Empieza un nuevo año y es imposible partir de cero sin hacer un recuento de lo que ya fue. En esa línea, revisar la lista de temas que han sido la bandera de lucha del discurso pro mujer cae dentro de las tareas.

Al finalizar el recuento del año, creo que las mujeres estamos, poco a poco, siendo cada vez más escuchadas y así lo vemos en los medios de comunicación en ámbitos de la vida cotidiana, también en el respaldo legal frente a la violencia, frente a la “objetivación” del género en la publicidad y también, en lo que respecta a la presencia de mujeres en el mundo empresarial. Me alegra ver que todos los anteriores ya no son temas tabú, ni necesariamente implican una conversación con algún grado de violencia, porque ya son un discurso común y con siempre mejor disposición social.

Nosotras mismas, incluso, hemos hecho eco de esa aceptación de los principios pro mujer en términos de libertad y autoestima al punto que se hace patente que, en todas las generaciones, hoy, somos más consientes (y sin culpa) de nuestras características, virtudes y defectos. En ese aspecto, tenemos un saldo positivo para las mujeres en el desafío de llegar a los espacios en que tanto queríamos ser escuchadas y, pareciera que en Chile, como en la mayoría de los países de occidente, la cosa está bien encaminada alegando y desenmascarando abusos, incluso en Hollywood.

Sin embargo, nuestro género no está siendo respaldado en sus libertades ni en sus derechos en otras latitudes. En algunos países, con otras culturas y religiones, pareciera que ser mujer es ser una especie de humanoide, que no cuenta con los derechos inherentes al ser humano. ¿Y? ¿Dónde están las voces pro mujer? Desaparecen o, simplemente, se lleva el discurso hacia la inclusión, olvidando que el tema de fondo son los derechos humanos, no la tolerancia.

Me preocupa, ver que en Arabia Saudita recién, en septiembre, se aprobara para las mujeres el derecho a conducir; que en Irán, hay mujeres que arriesgan todo saliendo a las calles protestando por sus derechos, apelando a su libertad, quitándose las burkas o hijab en público. Hay imágenes impactantes, pero eso no se ve en los medios, pareciera que las líneas editoriales prefieren hablar de cómo adaptar la burka o el hijab a la playa o a tu color de ojos, de nuevo, desviando hacia la inclusión, dejando a todas esas mujeres que, en otras décadas y también las recientes, fueron castigadas por “insurrectas”, en un vacío moral. La pregunta es: ¿Sus derechos humanos también son un vacío moral?

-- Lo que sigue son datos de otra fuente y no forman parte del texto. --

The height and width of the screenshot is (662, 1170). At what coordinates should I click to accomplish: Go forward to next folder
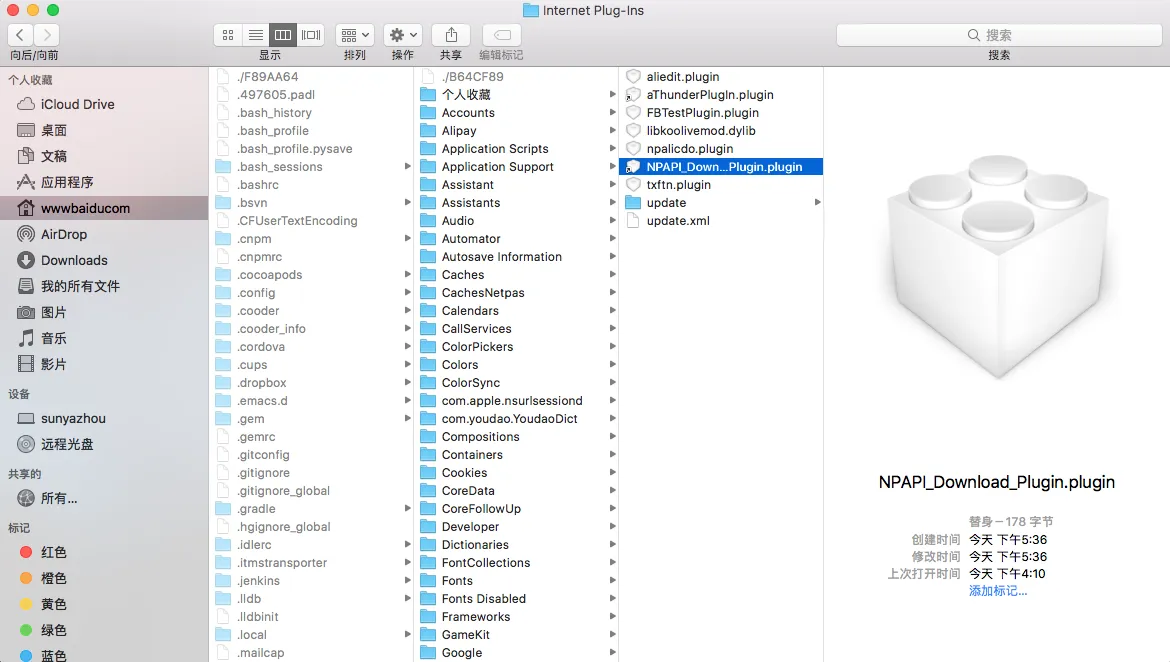(46, 35)
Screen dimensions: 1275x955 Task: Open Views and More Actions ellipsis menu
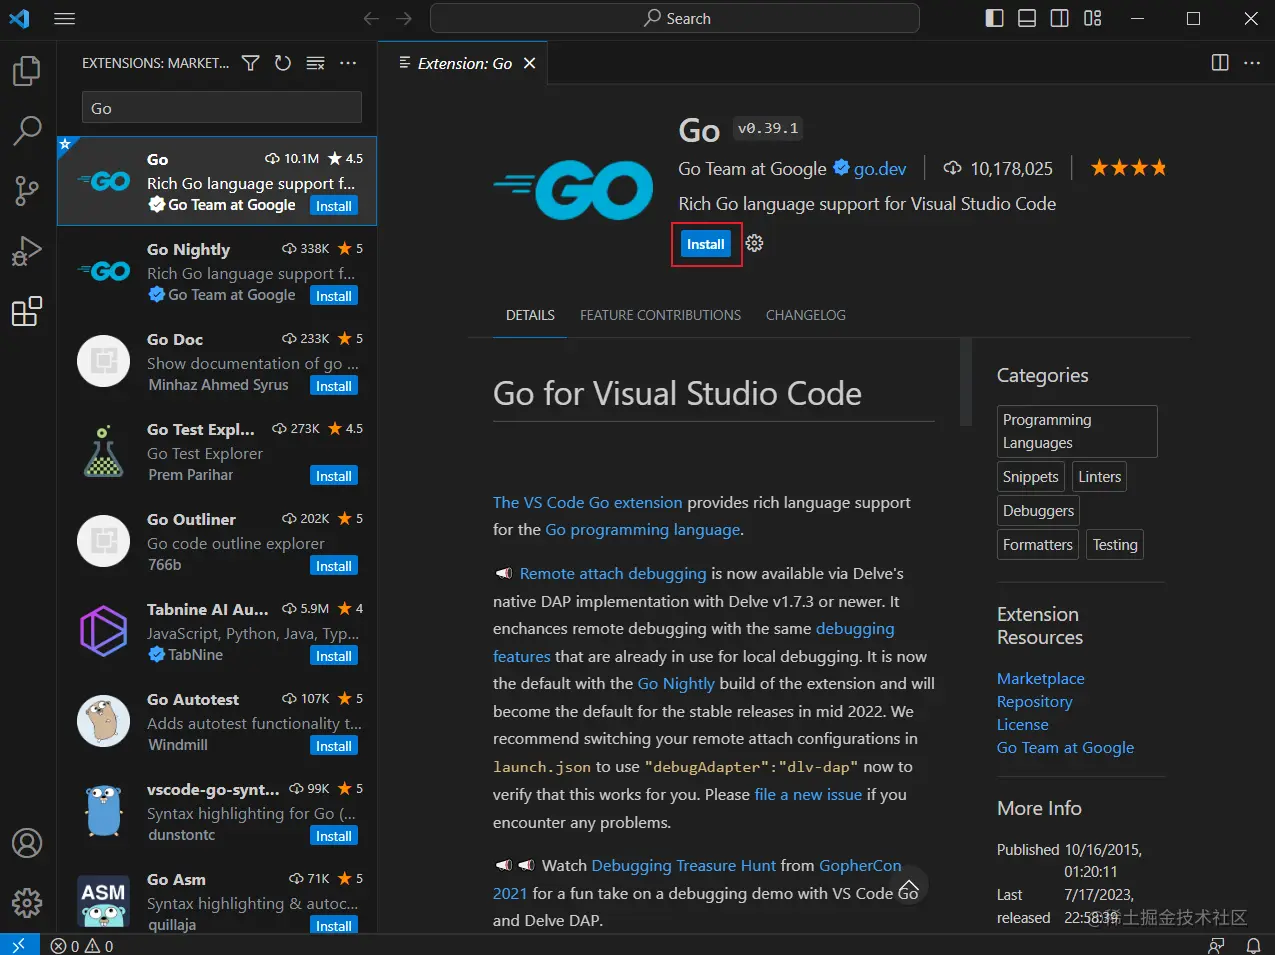[348, 63]
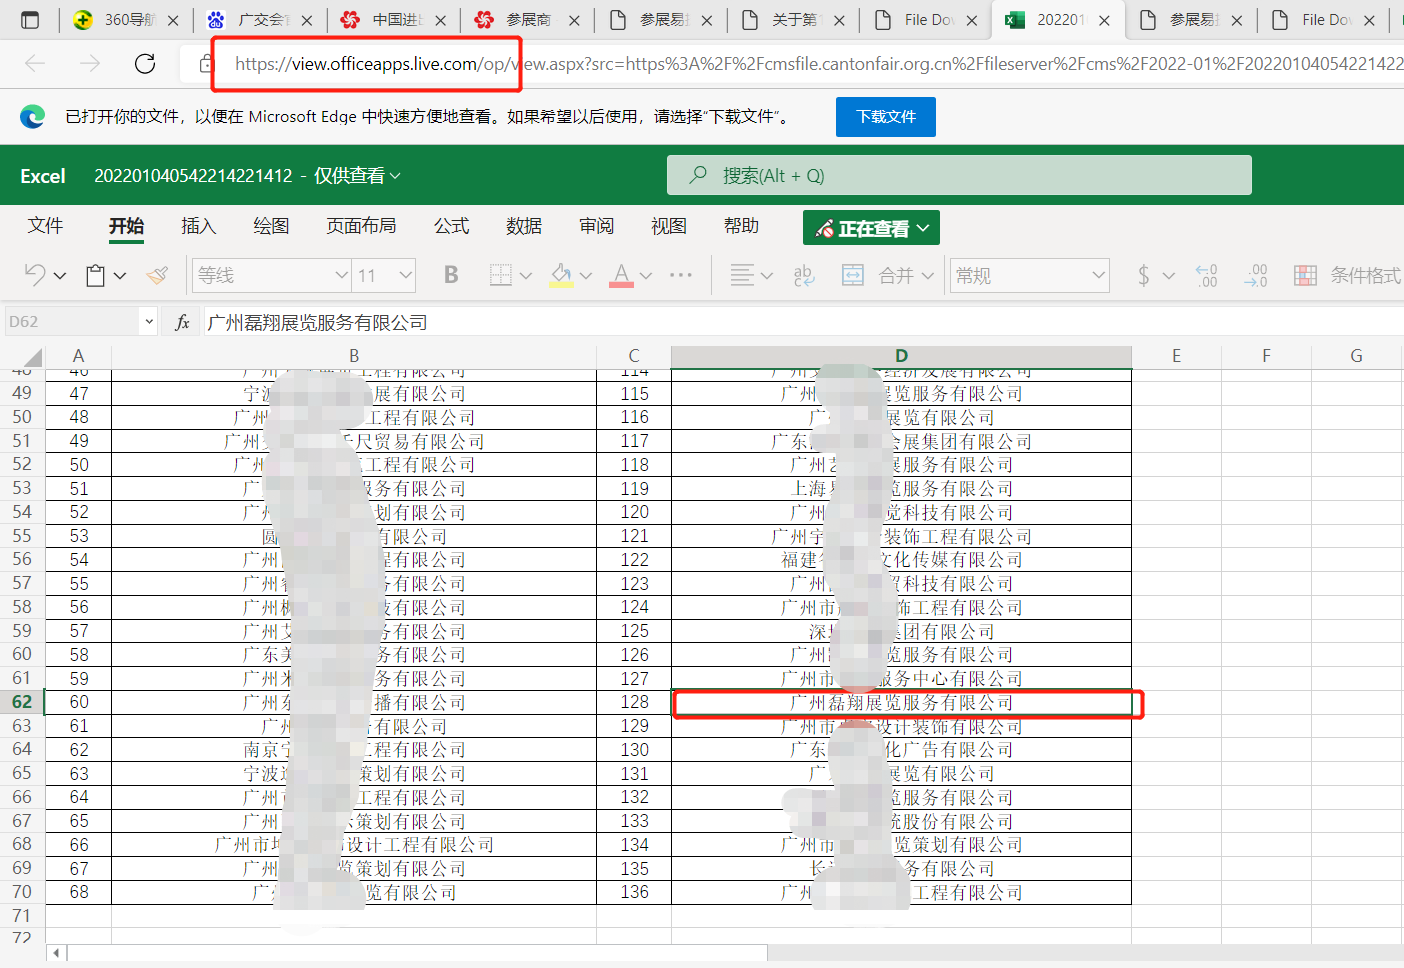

En Stampa Magazine, somos pro mujer, sin violencia, con amor, con determinación, sin estereotipos y por sobre todo, libres, por eso escribo esta columna, porque creo que la solidaridad de género no es un tema de fe, es un tema de humanidad y las mujeres que hemos logrado nuestros espacios, tenemos que ayudar a las que aún no lo logran. Por eso este llamado de atención al mundo de la moda, a los pro libertades sociales, a las feministas, a los activistas, a todos: basta de vistas gordas este 2018, con los abusos a los derechos humanos, no puede haber tolerancia.